Quick hit. Google engineers open-sourced Sashiko, an AI system that reviews Linux kernel patches. The headline number: it caught fifty-three percent of bugs when tested against a thousand recent upstream issues. And every single one of those bugs had already passed human code review.
That's a meaningful result for a project that underpins virtually all servers, cloud infrastructure, and Android devices. Sashiko monitors public mailing lists, ingests patches, and generates detailed reviews covering architecture, security, concurrency, and resource management. It's designed for Gemini Pro but works with Claude and other models. Google is moving it to the Linux Foundation.
The false positive rate is the obvious question.
It is. As one commenter put it, you could build a system that flags everything as a bug and claim a hundred percent detection rate. But even with a moderate false positive rate, catching half the bugs that slip past experienced kernel developers is a genuine contribution to infrastructure security.
And finally, a viral essay titled "AI Coding Is Gambling" hit the top of Hacker News with over three hundred points. The argument is that prompting LLMs to write code mirrors gambling psychology.
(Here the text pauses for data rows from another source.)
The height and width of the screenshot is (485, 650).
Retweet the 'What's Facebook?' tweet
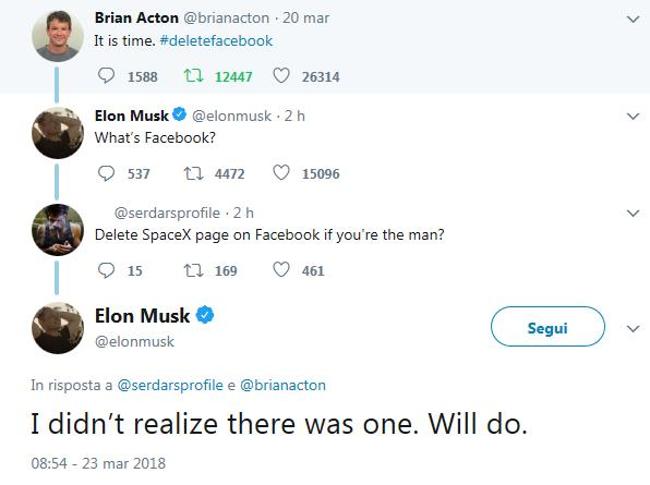[x=192, y=173]
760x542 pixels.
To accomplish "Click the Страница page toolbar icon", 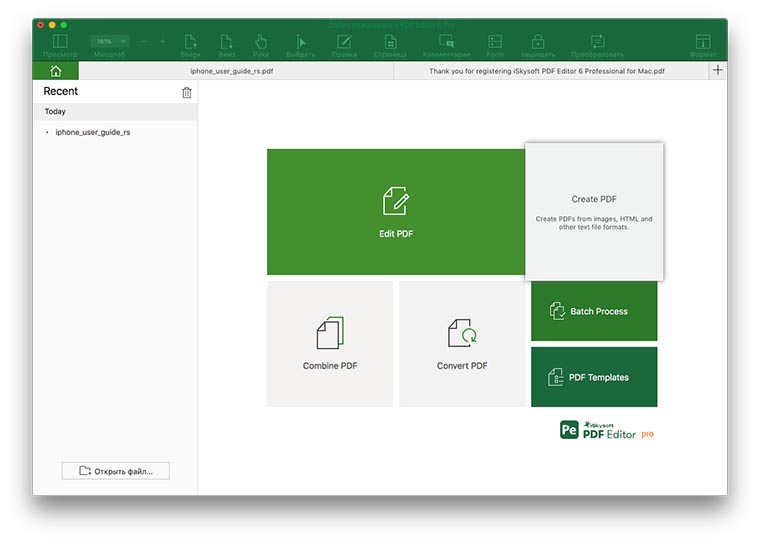I will pyautogui.click(x=390, y=43).
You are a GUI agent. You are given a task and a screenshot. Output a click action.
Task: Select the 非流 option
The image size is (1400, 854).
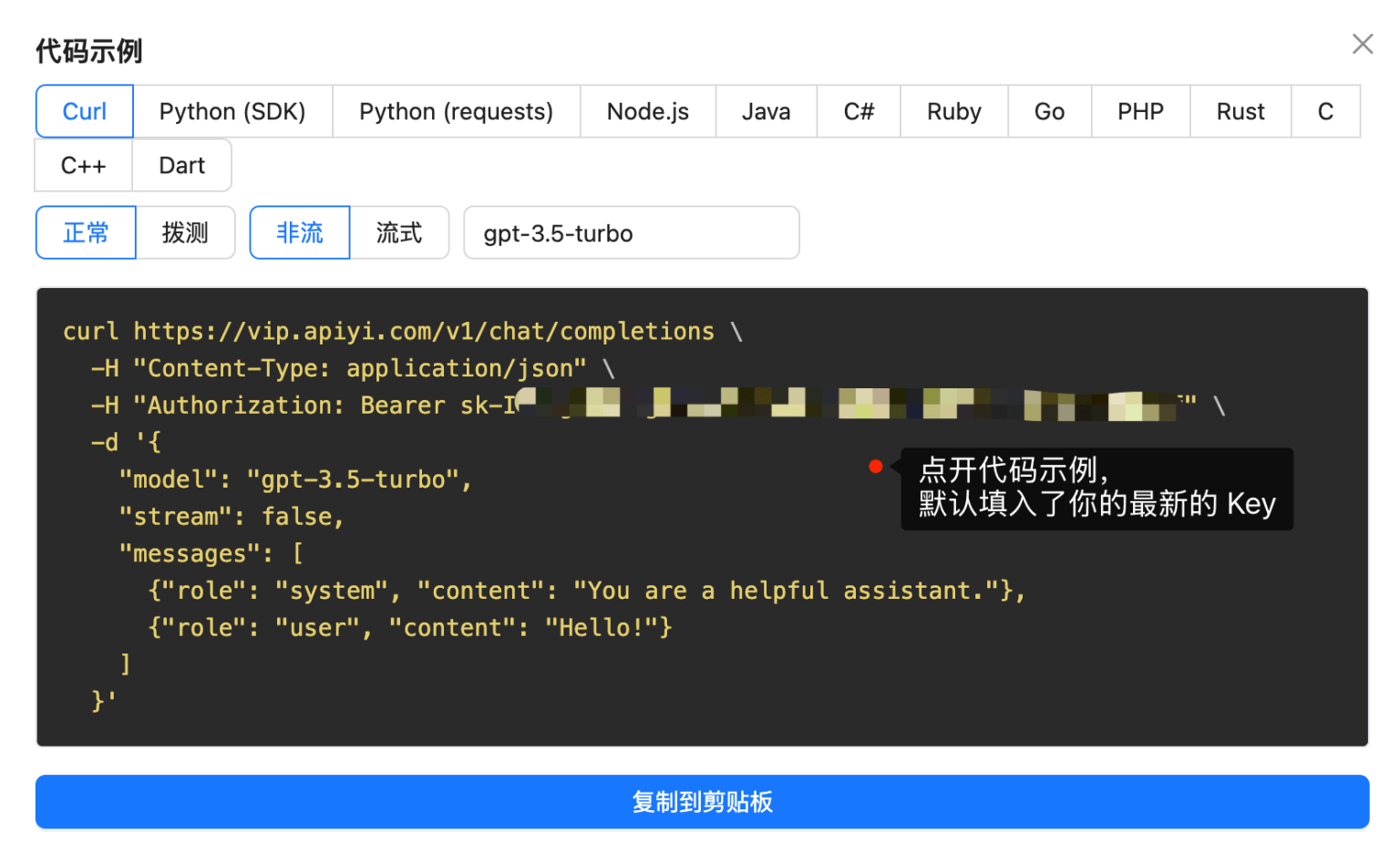tap(300, 232)
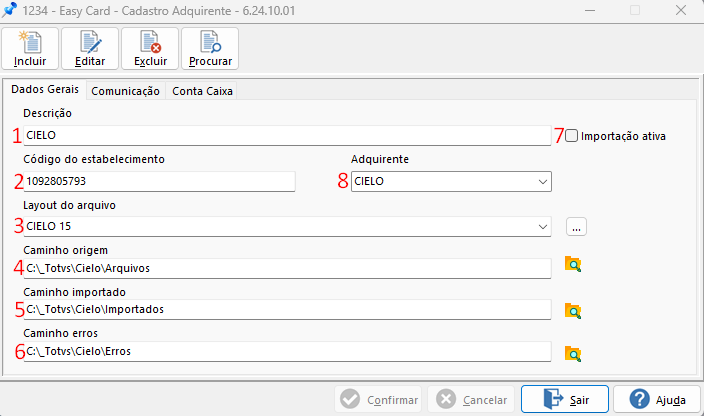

Variable rewards, addictive feedback loops, a false sense of control.
The dopamine hit of getting working code on the first try keeps you pulling the lever rather than deeply understanding what you're building. It connects directly to the Carnegie Mellon study we covered Tuesday showing AI coding tools boost speed temporarily but degrade code quality by forty-two percent permanently. And one commenter adapted Kenny Rogers for the AI age: "You got to know when to ship it, know when to re-prompt, know when to clear the context, and know when to RLHF."
That might be the best comment of the week.
What's worth noting is the scale of the industry being questioned here. Claude Code at two and a half billion ARR, Cursor growing rapidly, Codex expanding. These tools are generating enormous revenue. The question of whether they create gambling-like behavioral patterns isn't just philosophical. It affects code quality, developer wellbeing, and how we train the next generation of engineers.
Thursday big picture. OpenAI is chasing engagement metrics toward an IPO. Prompt injection is escaping sandboxes. DeepMind wants to standardize how we measure intelligence. And developers are asking whether AI coding tools are genuinely productive or psychologically addictive. Marcus, what ties it all together?
Measurement and honesty. OpenAI measuring success by engagement rather than productivity. Snowflake measuring security by sandbox labels rather than actual isolation. The industry measuring AI progress by cherry-picked benchmarks rather than standardized cognitive profiles. DeepMind's framework is an attempt to inject rigor into a conversation drowning in hype. And the gambling essay asks whether developers are measuring their own productivity honestly or chasing the dopamine of quick results. The technology keeps getting more powerful. The question is whether we're getting more honest about what it actually does.
Measure twice, prompt once.
I'd settle for measure once. Right now we're not even doing that.
That's your AI in 15 for Thursday, March 19, 2026. See you tomorrow.